(Records for the task begins)

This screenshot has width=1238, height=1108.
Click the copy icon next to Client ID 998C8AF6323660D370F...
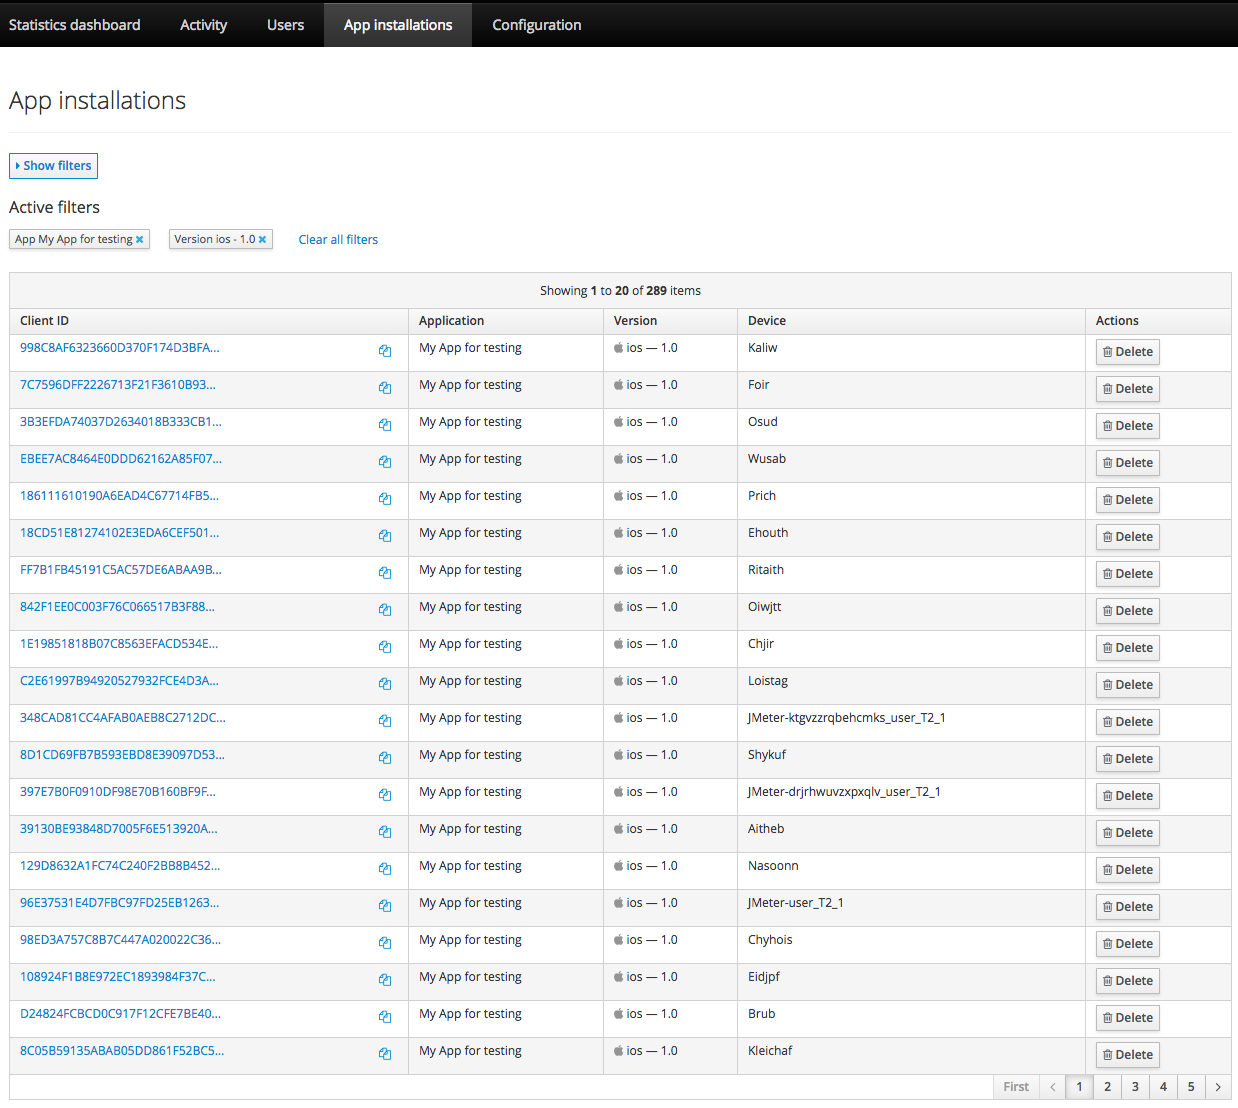[x=385, y=351]
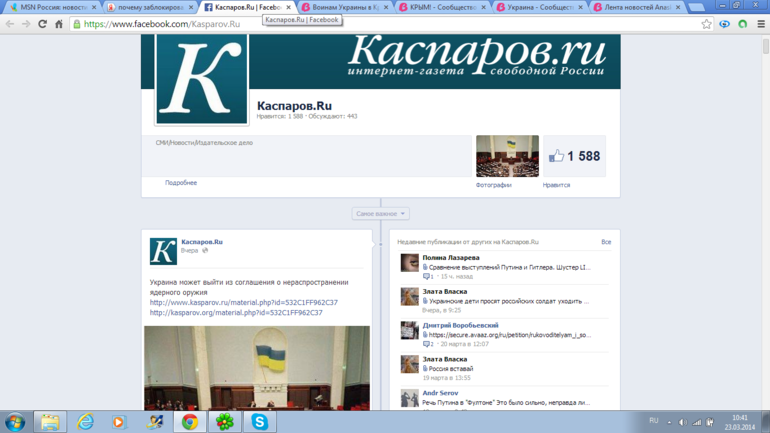770x433 pixels.
Task: Click the 'Подробнее' link
Action: pos(181,183)
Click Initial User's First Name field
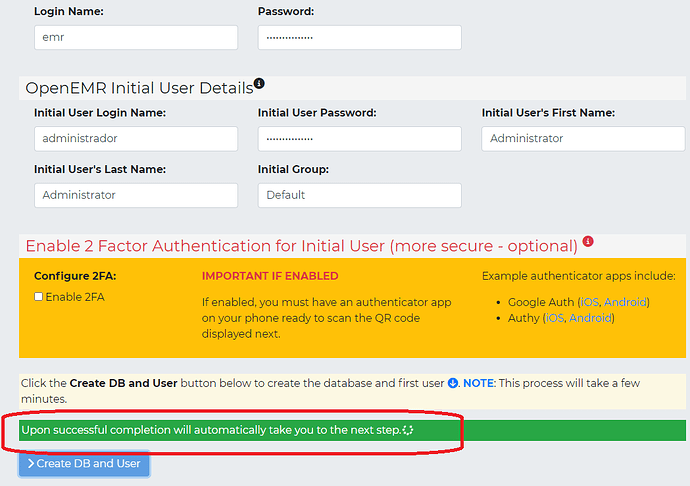This screenshot has height=486, width=690. coord(583,138)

(Records for the task ends)

- Work order
Leave out the pictures; repeat the data exactly.

- Solution to the exercise
This screenshot has width=1238, height=1108.
Click the copy icon next to Client ID 998C8AF6323660D370F...
[x=385, y=351]
770x433 pixels.
Task: Click the 'Подробнее' link
Action: pos(181,183)
Click Initial User's First Name field
This screenshot has height=486, width=690. coord(583,138)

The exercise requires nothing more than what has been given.